_Hinweise zur Aufgabe_
Bitte schreiben Sie aus dem Text über die Personas des Projekts „Digitales Deutschland“ die Passage buchstabengetreu ab, beginnend bei „Laura Cousseran, Achim“ und endend bei „den Personas ergeben.“.

_Textabschnitt_
......

Die Personas des Projekts »Digitales Deutschland« sind Anwendungsbeispiele dieser Transformationsidee. Sie sind eine neue Aufbereitungsform wissenschaftlicher Erkenntnisse über die Digitalkompetenzen der Gesellschaft. Dabei verfolgen sie das Ziel, innerhalb bestimmter Bevölkerungsgruppen auch die Unterschiede und die Vielfalt an Bedürfnissen, Voraussetzungen etc. der Zielgruppen sichtbar zu machen, die in der Bildungsarbeit zu adressieren ist. Gerade damit geben sie Impulse für die Weiterentwicklung der Bildungsarbeit zu Digitalkompetenzen. Anders als Personas, die eher schematisch die gesamte Gesellschaft widerspiegeln sollen, fokussieren die DigiD-Personas zwei ausgewählte Bevölkerungsgruppen. Für Eltern mit minderjährigen Kindern im Haushalt und für höheraltrige Personen zeigen sie auf, welche unterschiedlichen Voraussetzungen, Motivlagen und Kompetenzen die jeweiligen Zielgruppen mitbringen. Diese Personas werden in gesonderten Beiträgen in diesem Magazin vorgestellt. Entwickelt wurden sie auf Basis der wissenschaftlichen Erkenntnisse der umfassenden Forschungsarbeiten im Projekt „Digitales Deutschland“. In die Entwicklung wurden zudem Expert*innen aus der Praxis mit ihren Praxiserfahrungen eingebunden – einerseits Selbstvertreter*innen, die sich aus der Binnenperspektive ihrer je eigenen Erfahrungen eingebracht haben, und andererseits Fachexpert*innen, die in unterschiedlichen Professionszusammenhängen mit der Zielgruppe arbeiten bzw. aufgrund ihrer administrativen oder konzeptionellen Arbeit über ein elaboriertes Zielgruppenwissen verfügen.
Laura Cousseran, Achim Lauber und Laura Sūna geben in ihrem Beitrag einen Einblick in die Entwicklung der Personas für die Zielgruppe „Eltern“, stellen die berücksichtigten Kategorien und die unterschiedlichen Merkmale vor und zeigen auf, welche Perspektiven sich für die Transformation der Bildungsarbeit in der Arbeit mit den Personas ergeben.
Cornelia Bogen und Anja Hartung-Griemberg stellen in ihrem Beitrag die Personas für die Zielgruppe der „höheraltrigen Personen“ vor. Auch hier werden die Entwicklungsschritte aufgezeigt und vorgestellt, wie die Personas „in action“ genutzt werden können.
Gerahmt werden diese Beiträge mit mehreren Interviews mit Praxis-Expert*innen, die am Entwicklungsprozess beteiligt waren.

......

_Bereitgestellte Daten_
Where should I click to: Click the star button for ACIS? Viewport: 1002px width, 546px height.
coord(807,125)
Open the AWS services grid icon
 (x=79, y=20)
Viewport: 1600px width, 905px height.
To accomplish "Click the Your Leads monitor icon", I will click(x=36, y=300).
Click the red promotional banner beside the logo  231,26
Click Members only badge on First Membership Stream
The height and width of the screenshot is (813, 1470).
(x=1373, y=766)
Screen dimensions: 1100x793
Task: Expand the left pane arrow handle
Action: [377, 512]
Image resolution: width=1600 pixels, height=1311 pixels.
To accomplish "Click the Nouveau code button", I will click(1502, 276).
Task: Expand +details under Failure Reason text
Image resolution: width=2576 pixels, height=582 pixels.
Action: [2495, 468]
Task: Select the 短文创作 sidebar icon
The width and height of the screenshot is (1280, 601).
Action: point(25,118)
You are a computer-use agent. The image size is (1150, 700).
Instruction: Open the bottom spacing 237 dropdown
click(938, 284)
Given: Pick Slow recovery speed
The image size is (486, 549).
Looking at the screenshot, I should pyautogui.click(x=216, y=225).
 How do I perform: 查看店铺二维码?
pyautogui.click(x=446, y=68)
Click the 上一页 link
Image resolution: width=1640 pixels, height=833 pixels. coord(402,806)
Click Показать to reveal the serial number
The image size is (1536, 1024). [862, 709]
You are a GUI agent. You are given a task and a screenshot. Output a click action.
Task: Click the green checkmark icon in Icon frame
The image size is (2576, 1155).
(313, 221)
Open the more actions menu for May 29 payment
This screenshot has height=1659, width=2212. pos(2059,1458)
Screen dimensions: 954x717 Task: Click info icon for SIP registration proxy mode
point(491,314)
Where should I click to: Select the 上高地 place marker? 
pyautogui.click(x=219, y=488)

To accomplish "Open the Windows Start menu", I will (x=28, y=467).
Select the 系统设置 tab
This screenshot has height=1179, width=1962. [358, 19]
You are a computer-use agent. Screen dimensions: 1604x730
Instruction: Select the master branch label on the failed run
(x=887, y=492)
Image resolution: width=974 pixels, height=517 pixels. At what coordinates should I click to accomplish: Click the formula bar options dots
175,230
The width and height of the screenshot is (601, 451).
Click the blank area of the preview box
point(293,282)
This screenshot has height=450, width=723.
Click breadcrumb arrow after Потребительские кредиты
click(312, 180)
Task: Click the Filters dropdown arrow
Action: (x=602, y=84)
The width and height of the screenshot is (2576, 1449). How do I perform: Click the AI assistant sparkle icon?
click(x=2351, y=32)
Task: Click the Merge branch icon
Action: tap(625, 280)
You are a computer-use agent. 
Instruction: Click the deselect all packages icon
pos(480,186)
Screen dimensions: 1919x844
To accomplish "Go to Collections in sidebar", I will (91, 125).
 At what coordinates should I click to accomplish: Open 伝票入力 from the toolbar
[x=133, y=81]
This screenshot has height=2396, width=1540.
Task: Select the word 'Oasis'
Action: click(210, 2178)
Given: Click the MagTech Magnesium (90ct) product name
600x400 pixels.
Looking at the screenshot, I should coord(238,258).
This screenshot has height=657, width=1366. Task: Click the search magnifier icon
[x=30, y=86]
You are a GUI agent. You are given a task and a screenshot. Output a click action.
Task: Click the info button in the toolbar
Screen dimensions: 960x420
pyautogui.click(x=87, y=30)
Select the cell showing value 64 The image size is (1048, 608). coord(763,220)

......

_Erledigte Aufgabe_
Laura Cousseran, Achim Lauber und Laura Sūna geben in ihrem Beitrag einen Einblick in die Entwicklung der Personas für die Zielgruppe „Eltern“, stellen die berücksichtigten Kategorien und die unterschiedlichen Merkmale vor und zeigen auf, welche Perspektiven sich für die Transformation der Bildungsarbeit in der Arbeit mit den Personas ergeben.